Kadınların Saç Kestirmeleri

 

Kadının saçını kesmesi veya kestirmesine gelince; şâyet saçını tamamiyle kökünden keserse veya erkeklere benzemek kasdıyla şekillendirirse haramdır. “Allah Teâlâ kendisini erkeklere benzetmeye çalışan kadına ve kendisini kadınlara benzetmeye çalışan erkeklere lanet etmiştir.”263

 

Ancak kadın saçını erkeğinkine benzemek yerine mahremine daha güzel görünmek üzere şekillendirirse bu amelinden sevap da kazanır.

 

 

Yalnız Kalmanın Adabı

 

 

Bir kimsenin mahremi olmayan kadınlardan baldızı veya kardeşinin hanımı veya kayın biraderinin hanımıyla yalnız kalmaları yada yolculuk yapmaları caiz değildir. Şâyet yanlarında kişinin kendi mahremi olan hanımı olursa caizdir. Peygamber aleyhisselâtü vesselâm buyuruyor ki:

“Kadınların yanlarına yalnız iken girmekten sakınınız. Bunun üzerine birisi: “Kadının kayın biraderi de böyle midir?” dedi. Peygamber aleyhisselâtü vesselâm: “ölümdür. (yani onunla bir arada bulunmak daha tehlikelidir.)” buyurdu.264

 

Allah’a ve Rasûlüne itaat, ancak emirlerine uymak, yasaklarından kaçınmak suretiyle olur. Müslüman kadın, Allah’a ve Rasûlüne itaat ederek yabancı bir erkekle yalnız, bir arada kalmaz. Çünkü Allah Rasûlünün şu hadisine binaen, yabancı bir erkekle halvet, yalnız olarak bir arada bulunmak, haramdır:

“Sakın bir adam bir kadınla baş başa kalmasın. Ancak yanında nikâhlanması haram akrabası olursa müstesna.

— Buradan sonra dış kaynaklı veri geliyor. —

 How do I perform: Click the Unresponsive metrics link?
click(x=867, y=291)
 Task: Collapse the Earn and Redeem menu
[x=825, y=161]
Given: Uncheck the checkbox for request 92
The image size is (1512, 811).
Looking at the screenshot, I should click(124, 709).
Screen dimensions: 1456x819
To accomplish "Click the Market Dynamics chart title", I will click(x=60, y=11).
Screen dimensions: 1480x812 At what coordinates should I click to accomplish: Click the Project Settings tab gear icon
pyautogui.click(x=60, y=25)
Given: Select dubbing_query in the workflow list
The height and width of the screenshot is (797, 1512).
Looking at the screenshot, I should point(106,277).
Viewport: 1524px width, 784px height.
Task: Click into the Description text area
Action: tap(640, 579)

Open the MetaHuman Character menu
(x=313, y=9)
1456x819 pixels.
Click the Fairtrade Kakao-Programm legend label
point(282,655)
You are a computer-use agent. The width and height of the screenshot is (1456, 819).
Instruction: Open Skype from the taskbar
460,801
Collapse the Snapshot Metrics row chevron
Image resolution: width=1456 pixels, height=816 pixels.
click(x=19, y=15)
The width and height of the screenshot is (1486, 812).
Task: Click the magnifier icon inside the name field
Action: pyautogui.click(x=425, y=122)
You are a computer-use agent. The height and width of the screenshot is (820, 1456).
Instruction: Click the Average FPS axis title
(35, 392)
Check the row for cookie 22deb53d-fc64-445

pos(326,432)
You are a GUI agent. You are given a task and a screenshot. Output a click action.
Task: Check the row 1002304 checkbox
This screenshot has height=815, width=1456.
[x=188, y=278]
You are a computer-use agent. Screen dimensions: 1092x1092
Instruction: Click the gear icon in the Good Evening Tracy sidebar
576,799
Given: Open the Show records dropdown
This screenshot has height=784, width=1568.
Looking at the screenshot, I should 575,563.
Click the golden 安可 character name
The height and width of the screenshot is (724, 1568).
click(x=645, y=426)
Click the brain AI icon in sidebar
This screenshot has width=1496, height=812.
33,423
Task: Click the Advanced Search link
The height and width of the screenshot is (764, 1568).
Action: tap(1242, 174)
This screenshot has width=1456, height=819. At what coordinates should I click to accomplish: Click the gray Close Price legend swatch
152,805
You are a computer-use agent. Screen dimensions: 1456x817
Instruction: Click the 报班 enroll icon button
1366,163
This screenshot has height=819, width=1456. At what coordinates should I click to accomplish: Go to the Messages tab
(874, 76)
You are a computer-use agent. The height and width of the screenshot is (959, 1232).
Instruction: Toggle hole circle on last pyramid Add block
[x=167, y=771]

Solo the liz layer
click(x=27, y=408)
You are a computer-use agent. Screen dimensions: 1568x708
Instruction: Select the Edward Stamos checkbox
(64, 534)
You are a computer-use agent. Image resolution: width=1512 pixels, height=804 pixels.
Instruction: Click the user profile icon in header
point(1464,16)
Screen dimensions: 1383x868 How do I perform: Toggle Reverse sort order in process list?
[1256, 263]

Hem kadın yanında mahremi bulunmadıkça yolculuğa çıkmasın.” Bunun üzerine bir adam ayağa kalkarak: “Yâ Rasûlallah! Benim zevcem hac için yola çıktı. Kendim de filan gazaya yazıldım,” dedi. Rasûlullah aleyhisselâtü vesselâm: “Git de zevcenle beraber haccet!” buyurdu.265

 

Mahrem; kendisiyle evlenmenin ebediyen haram olan baba, erkek kardeş, amca, dayı vb., kimselere denir.

 

Mü’mine kadın yanında bir mahrem erkek bulunmaksızın yolculuk etmemelidir. Zira yolculuk zorluk ve sıkıntısız olmaz. Sefer durumunda çeşitli tehlikeler, zorluklar, hoş olmayan şeyler yaşanabilir. Kadının yanında, kendisinin yerine bu güçlükleri taşıyacak ve olabilecek bu tehlikeleri defedecek, mahremlerinden, bir erkek bulunmaksızın yalnız başına sefere çıkması caiz değildir.

Bundan dolayı kadının mahremsiz tek başına yola çıkmasını yasaklayan birçok Peygamber irşadı ve ikazı vardır.

İmam Buharî’nin Sahihi’nde:

“Hiçbir kadın, yanında mahremi olmaksızın üç günlük bir yolculuğa çıkmasın.” hadisi mevcuttur.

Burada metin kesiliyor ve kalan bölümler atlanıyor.